─── Records provided ───
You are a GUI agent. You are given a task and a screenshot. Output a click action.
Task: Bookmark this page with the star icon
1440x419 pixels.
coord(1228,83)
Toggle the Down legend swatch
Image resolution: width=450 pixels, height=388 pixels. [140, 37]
───
─── Records provided ───
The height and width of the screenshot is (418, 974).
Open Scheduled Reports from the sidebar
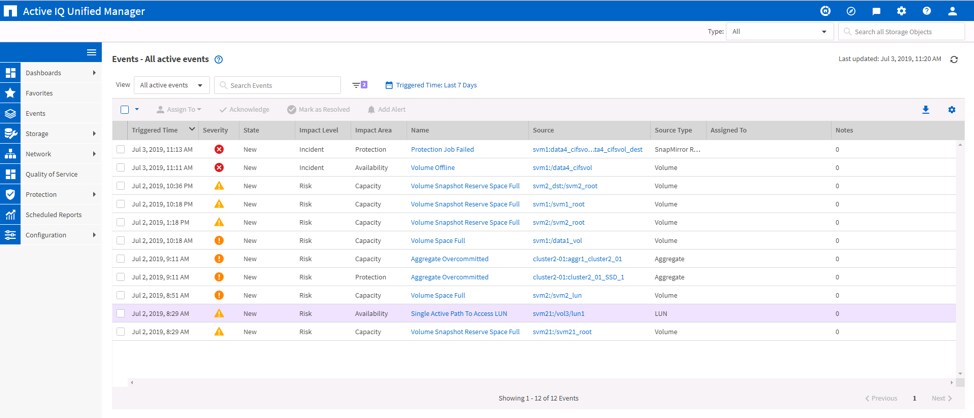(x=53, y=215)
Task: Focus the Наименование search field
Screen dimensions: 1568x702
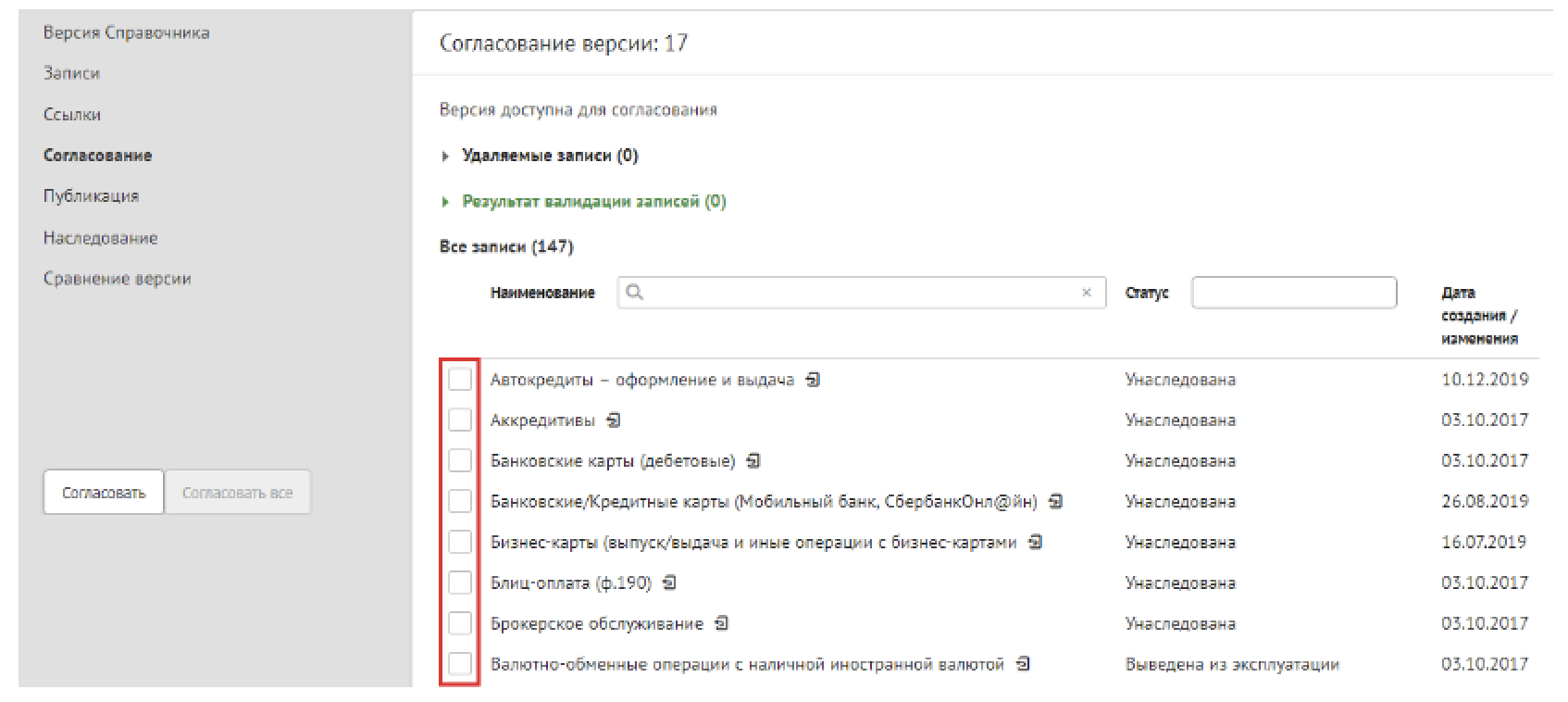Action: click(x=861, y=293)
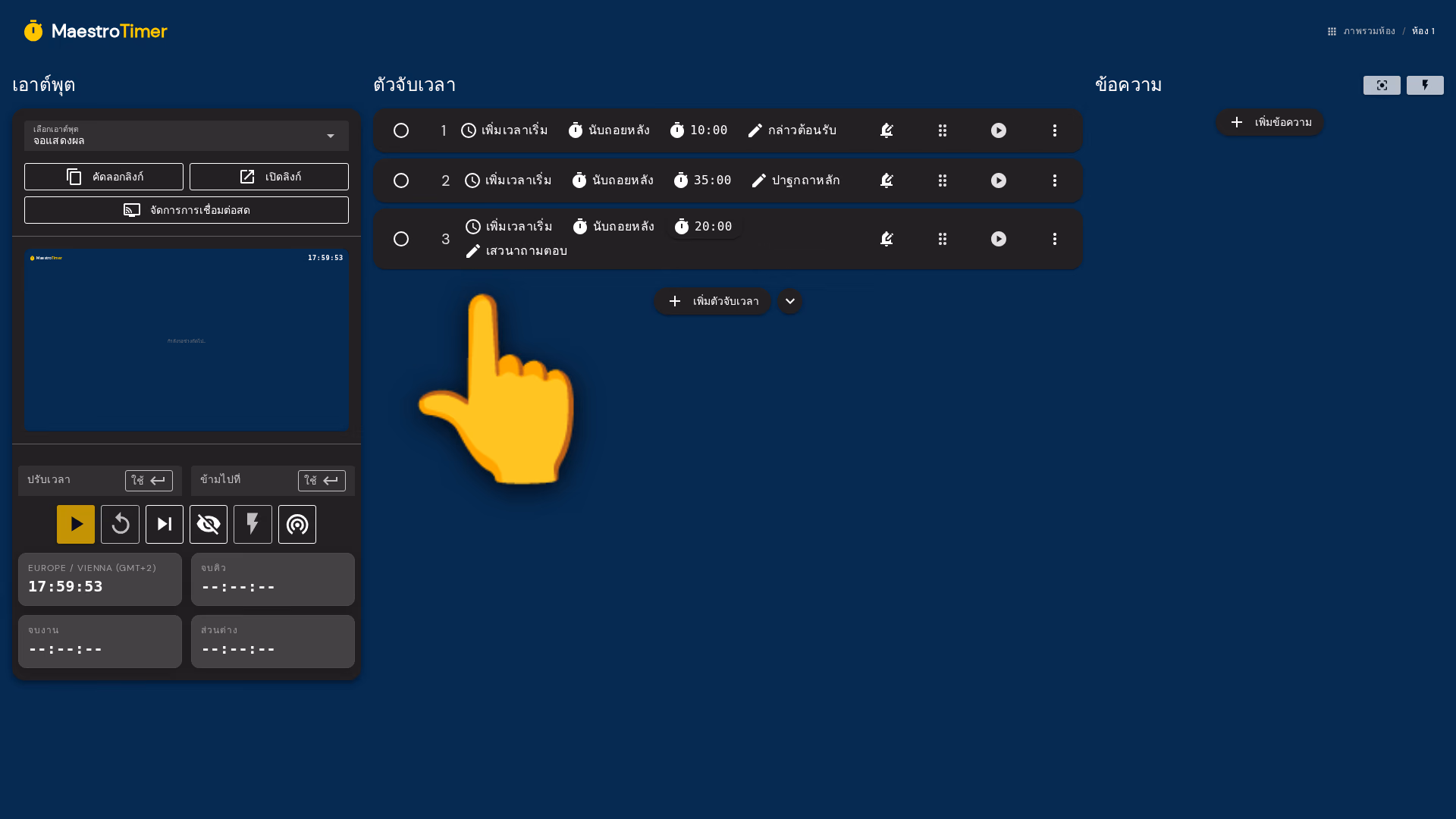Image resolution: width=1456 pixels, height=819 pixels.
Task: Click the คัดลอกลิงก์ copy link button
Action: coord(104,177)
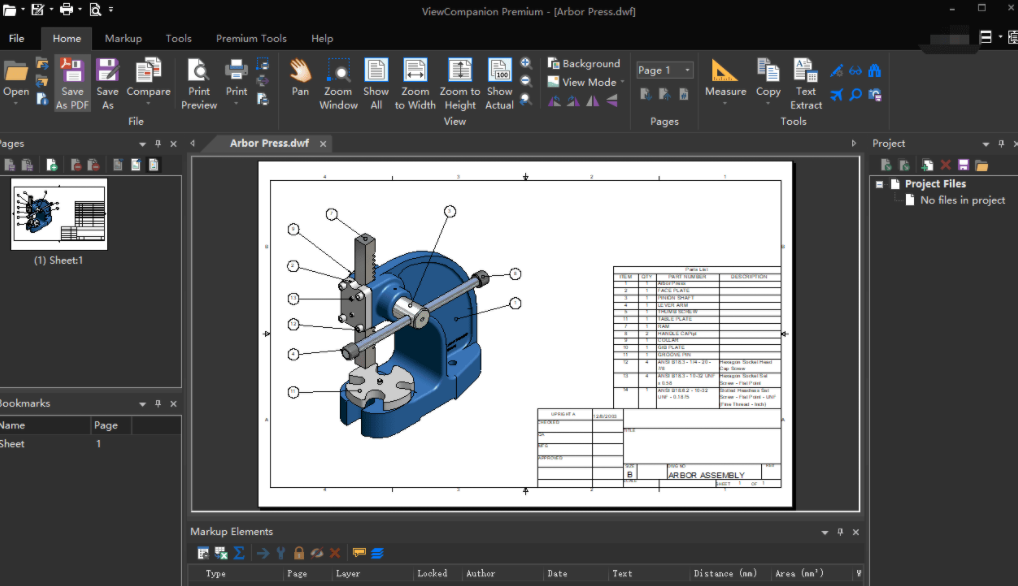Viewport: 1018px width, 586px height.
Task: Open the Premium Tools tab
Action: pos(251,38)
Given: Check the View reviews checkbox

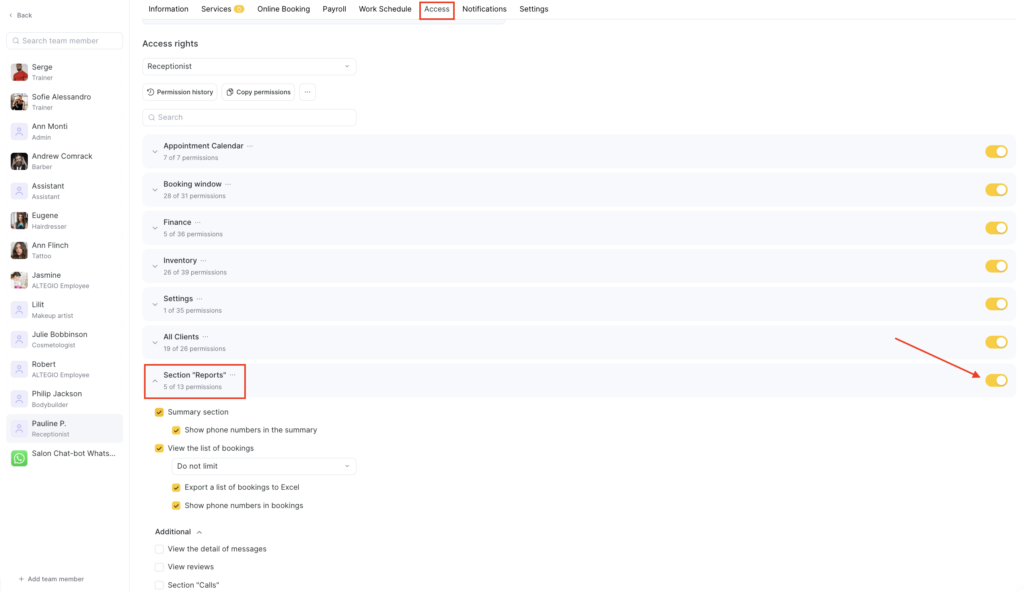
───
─── Records provided ───
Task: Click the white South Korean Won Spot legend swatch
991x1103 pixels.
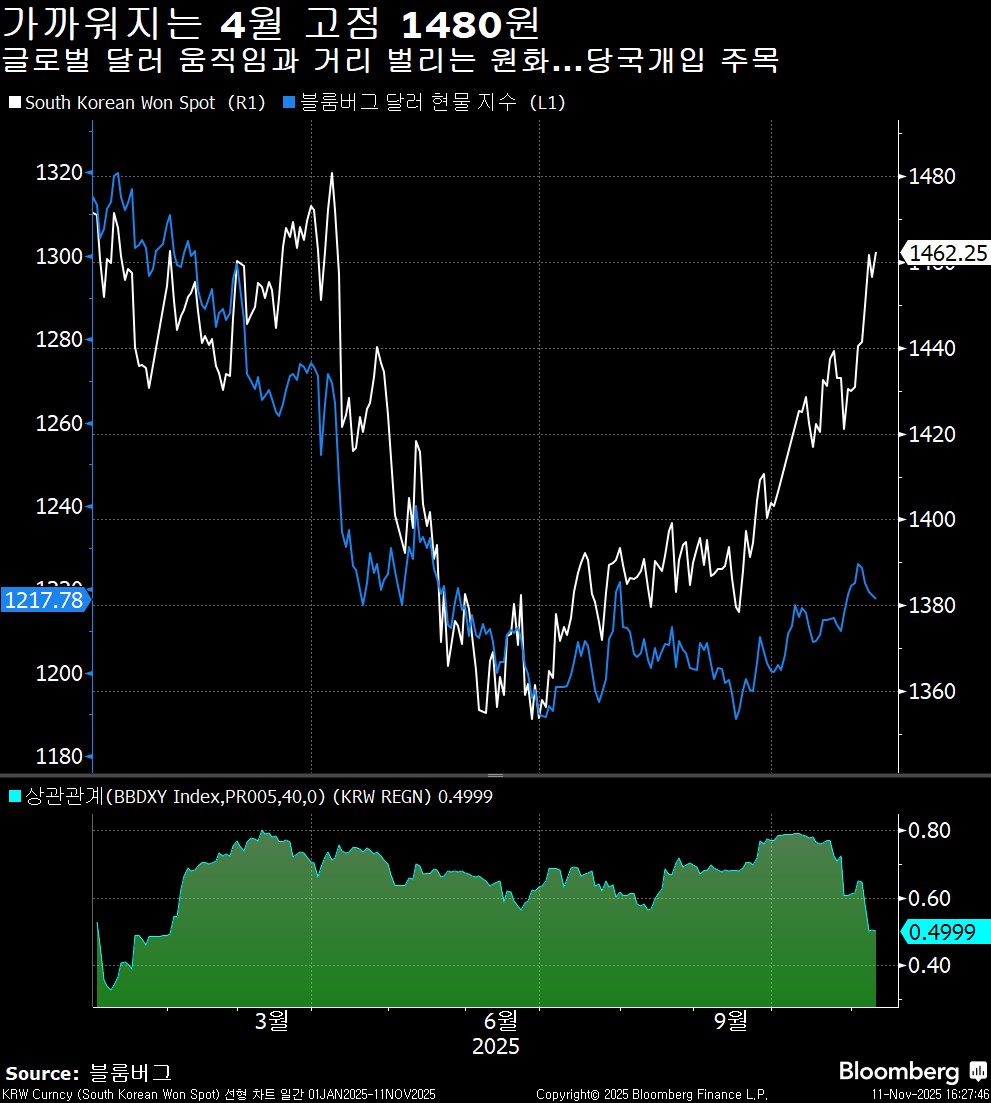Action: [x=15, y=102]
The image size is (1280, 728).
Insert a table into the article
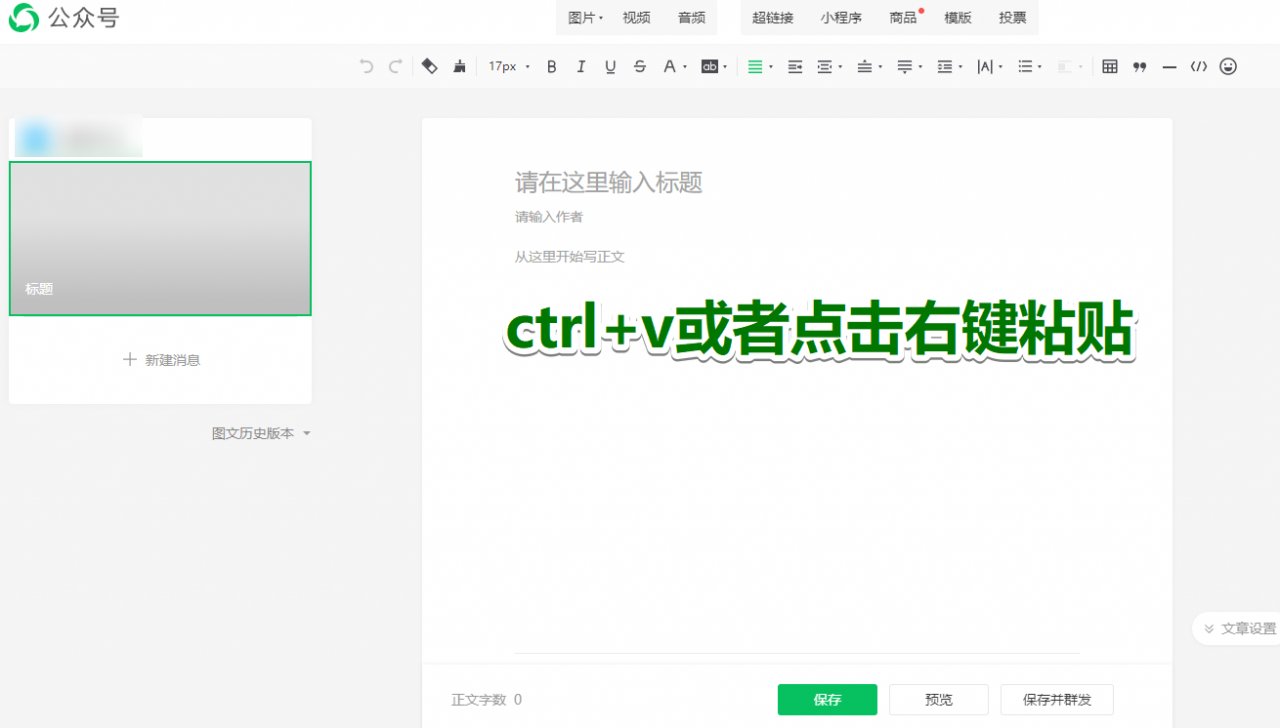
───
# [Assignment]
Search the data above for the string "screenshot". Report every line where it is found.

# [Answer area]
You are a GUI agent. You are given a task and a screenshot. Output a click action.
The height and width of the screenshot is (418, 974).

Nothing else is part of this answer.